#### Data to use ####

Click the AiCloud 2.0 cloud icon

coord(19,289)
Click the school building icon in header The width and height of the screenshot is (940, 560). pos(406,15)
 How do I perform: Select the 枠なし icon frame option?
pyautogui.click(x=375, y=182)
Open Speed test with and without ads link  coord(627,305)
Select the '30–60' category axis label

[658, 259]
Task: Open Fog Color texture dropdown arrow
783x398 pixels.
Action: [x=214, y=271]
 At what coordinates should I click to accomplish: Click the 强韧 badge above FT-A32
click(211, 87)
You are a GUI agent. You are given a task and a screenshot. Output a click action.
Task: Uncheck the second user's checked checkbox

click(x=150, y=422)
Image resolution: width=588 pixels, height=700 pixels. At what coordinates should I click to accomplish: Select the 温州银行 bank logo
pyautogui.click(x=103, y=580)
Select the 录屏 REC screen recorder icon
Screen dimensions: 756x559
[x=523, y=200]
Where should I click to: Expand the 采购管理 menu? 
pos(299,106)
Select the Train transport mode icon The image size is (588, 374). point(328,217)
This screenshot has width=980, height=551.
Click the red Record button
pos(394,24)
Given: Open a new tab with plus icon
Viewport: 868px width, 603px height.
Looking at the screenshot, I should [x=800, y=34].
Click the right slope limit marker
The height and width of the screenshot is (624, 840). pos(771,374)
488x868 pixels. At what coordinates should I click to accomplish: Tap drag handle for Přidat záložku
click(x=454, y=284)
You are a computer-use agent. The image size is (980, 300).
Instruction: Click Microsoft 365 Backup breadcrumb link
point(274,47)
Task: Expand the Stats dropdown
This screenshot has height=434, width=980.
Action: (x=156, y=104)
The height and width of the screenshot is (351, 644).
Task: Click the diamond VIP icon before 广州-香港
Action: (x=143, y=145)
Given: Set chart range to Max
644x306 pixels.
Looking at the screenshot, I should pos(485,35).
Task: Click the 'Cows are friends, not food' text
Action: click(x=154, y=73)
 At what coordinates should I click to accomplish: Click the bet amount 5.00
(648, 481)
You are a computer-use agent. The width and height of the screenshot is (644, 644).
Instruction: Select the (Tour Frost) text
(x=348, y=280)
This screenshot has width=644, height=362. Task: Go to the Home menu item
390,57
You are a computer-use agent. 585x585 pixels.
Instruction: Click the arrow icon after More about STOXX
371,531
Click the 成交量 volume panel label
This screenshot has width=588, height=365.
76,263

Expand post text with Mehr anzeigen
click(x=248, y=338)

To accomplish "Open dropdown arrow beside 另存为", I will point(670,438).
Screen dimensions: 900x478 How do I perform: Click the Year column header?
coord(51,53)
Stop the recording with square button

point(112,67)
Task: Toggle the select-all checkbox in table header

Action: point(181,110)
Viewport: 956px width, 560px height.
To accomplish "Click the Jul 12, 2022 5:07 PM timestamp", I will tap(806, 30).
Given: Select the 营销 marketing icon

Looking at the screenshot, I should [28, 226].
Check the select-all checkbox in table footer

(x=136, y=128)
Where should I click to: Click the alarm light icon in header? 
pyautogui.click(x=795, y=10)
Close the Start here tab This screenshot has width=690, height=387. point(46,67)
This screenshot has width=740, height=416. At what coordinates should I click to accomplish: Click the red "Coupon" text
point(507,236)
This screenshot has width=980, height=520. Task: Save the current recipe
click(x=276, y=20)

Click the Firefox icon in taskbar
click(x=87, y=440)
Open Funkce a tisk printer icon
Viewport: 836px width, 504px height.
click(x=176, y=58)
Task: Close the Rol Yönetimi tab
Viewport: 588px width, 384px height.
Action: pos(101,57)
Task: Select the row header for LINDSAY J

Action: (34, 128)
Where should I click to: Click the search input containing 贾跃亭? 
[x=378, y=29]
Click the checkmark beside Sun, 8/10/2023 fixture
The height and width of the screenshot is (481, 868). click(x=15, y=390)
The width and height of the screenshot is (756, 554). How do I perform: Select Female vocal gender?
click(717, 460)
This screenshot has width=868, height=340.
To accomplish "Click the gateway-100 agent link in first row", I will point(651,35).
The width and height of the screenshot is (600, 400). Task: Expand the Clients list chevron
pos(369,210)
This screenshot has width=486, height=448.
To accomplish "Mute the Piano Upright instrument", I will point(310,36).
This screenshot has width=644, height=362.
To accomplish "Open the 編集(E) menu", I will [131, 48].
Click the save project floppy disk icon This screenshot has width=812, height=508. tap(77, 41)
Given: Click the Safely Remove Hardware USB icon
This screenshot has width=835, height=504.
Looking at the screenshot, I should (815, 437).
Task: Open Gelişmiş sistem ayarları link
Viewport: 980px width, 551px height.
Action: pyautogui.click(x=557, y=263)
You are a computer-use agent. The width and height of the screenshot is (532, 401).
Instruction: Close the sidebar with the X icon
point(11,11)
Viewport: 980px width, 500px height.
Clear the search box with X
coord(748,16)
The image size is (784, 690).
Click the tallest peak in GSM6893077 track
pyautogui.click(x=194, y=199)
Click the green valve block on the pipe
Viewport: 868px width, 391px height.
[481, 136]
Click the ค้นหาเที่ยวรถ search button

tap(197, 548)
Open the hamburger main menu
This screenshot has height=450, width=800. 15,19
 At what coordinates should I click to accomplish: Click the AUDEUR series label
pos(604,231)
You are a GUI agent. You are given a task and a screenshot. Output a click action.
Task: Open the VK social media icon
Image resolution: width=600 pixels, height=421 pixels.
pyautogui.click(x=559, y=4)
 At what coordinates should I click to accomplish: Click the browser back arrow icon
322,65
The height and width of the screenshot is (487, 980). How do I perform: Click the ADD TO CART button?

####

Task prompt →
Start to finish, output the whole listing exactly.

Your solution →
Click the AiCloud 2.0 cloud icon

coord(19,289)
Click the school building icon in header The width and height of the screenshot is (940, 560). pos(406,15)
 How do I perform: Select the 枠なし icon frame option?
pyautogui.click(x=375, y=182)
Open Speed test with and without ads link  coord(627,305)
Select the '30–60' category axis label

[658, 259]
Task: Open Fog Color texture dropdown arrow
783x398 pixels.
Action: [x=214, y=271]
 At what coordinates should I click to accomplish: Click the 强韧 badge above FT-A32
click(211, 87)
You are a GUI agent. You are given a task and a screenshot. Output a click action.
Task: Uncheck the second user's checked checkbox

click(x=150, y=422)
Image resolution: width=588 pixels, height=700 pixels. At what coordinates should I click to accomplish: Select the 温州银行 bank logo
pyautogui.click(x=103, y=580)
Select the 录屏 REC screen recorder icon
Screen dimensions: 756x559
[x=523, y=200]
Where should I click to: Expand the 采购管理 menu? 
pos(299,106)
Select the Train transport mode icon The image size is (588, 374). point(328,217)
This screenshot has width=980, height=551.
Click the red Record button
pos(394,24)
Given: Open a new tab with plus icon
Viewport: 868px width, 603px height.
Looking at the screenshot, I should [x=800, y=34].
Click the right slope limit marker
The height and width of the screenshot is (624, 840). pos(771,374)
488x868 pixels. At what coordinates should I click to accomplish: Tap drag handle for Přidat záložku
click(x=454, y=284)
You are a computer-use agent. The image size is (980, 300).
Instruction: Click Microsoft 365 Backup breadcrumb link
point(274,47)
Task: Expand the Stats dropdown
This screenshot has height=434, width=980.
Action: (x=156, y=104)
The height and width of the screenshot is (351, 644).
Task: Click the diamond VIP icon before 广州-香港
Action: (x=143, y=145)
Given: Set chart range to Max
644x306 pixels.
Looking at the screenshot, I should pos(485,35).
Task: Click the 'Cows are friends, not food' text
Action: click(x=154, y=73)
 At what coordinates should I click to accomplish: Click the bet amount 5.00
(648, 481)
You are a computer-use agent. The width and height of the screenshot is (644, 644).
Instruction: Select the (Tour Frost) text
(x=348, y=280)
This screenshot has width=644, height=362. Task: Go to the Home menu item
390,57
You are a computer-use agent. 585x585 pixels.
Instruction: Click the arrow icon after More about STOXX
371,531
Click the 成交量 volume panel label
This screenshot has width=588, height=365.
76,263

Expand post text with Mehr anzeigen
click(x=248, y=338)

To accomplish "Open dropdown arrow beside 另存为", I will point(670,438).
Screen dimensions: 900x478 How do I perform: Click the Year column header?
coord(51,53)
Stop the recording with square button

point(112,67)
Task: Toggle the select-all checkbox in table header

Action: point(181,110)
Viewport: 956px width, 560px height.
To accomplish "Click the Jul 12, 2022 5:07 PM timestamp", I will tap(806, 30).
Given: Select the 营销 marketing icon

Looking at the screenshot, I should [28, 226].
Check the select-all checkbox in table footer

(x=136, y=128)
Where should I click to: Click the alarm light icon in header? 
pyautogui.click(x=795, y=10)
Close the Start here tab This screenshot has width=690, height=387. point(46,67)
This screenshot has width=740, height=416. At what coordinates should I click to accomplish: Click the red "Coupon" text
point(507,236)
This screenshot has width=980, height=520. Task: Save the current recipe
click(x=276, y=20)

Click the Firefox icon in taskbar
click(x=87, y=440)
Open Funkce a tisk printer icon
Viewport: 836px width, 504px height.
click(x=176, y=58)
Task: Close the Rol Yönetimi tab
Viewport: 588px width, 384px height.
Action: pos(101,57)
Task: Select the row header for LINDSAY J

Action: (34, 128)
Where should I click to: Click the search input containing 贾跃亭? 
[x=378, y=29]
Click the checkmark beside Sun, 8/10/2023 fixture
The height and width of the screenshot is (481, 868). click(x=15, y=390)
The width and height of the screenshot is (756, 554). How do I perform: Select Female vocal gender?
click(717, 460)
This screenshot has width=868, height=340.
To accomplish "Click the gateway-100 agent link in first row", I will point(651,35).
The width and height of the screenshot is (600, 400). Task: Expand the Clients list chevron
pos(369,210)
This screenshot has width=486, height=448.
To accomplish "Mute the Piano Upright instrument", I will point(310,36).
This screenshot has width=644, height=362.
To accomplish "Open the 編集(E) menu", I will [131, 48].
Click the save project floppy disk icon This screenshot has width=812, height=508. tap(77, 41)
Given: Click the Safely Remove Hardware USB icon
This screenshot has width=835, height=504.
Looking at the screenshot, I should (815, 437).
Task: Open Gelişmiş sistem ayarları link
Viewport: 980px width, 551px height.
Action: pyautogui.click(x=557, y=263)
You are a computer-use agent. The width and height of the screenshot is (532, 401).
Instruction: Close the sidebar with the X icon
point(11,11)
Viewport: 980px width, 500px height.
Clear the search box with X
coord(748,16)
The image size is (784, 690).
Click the tallest peak in GSM6893077 track
pyautogui.click(x=194, y=199)
Click the green valve block on the pipe
Viewport: 868px width, 391px height.
[481, 136]
Click the ค้นหาเที่ยวรถ search button

tap(197, 548)
Open the hamburger main menu
This screenshot has height=450, width=800. 15,19
 At what coordinates should I click to accomplish: Click the AUDEUR series label
pos(604,231)
You are a GUI agent. You are given a task and a screenshot. Output a click action.
Task: Open the VK social media icon
Image resolution: width=600 pixels, height=421 pixels.
pyautogui.click(x=559, y=4)
 At what coordinates should I click to accomplish: Click the browser back arrow icon
322,65
The height and width of the screenshot is (487, 980). How do I perform: Click the ADD TO CART button?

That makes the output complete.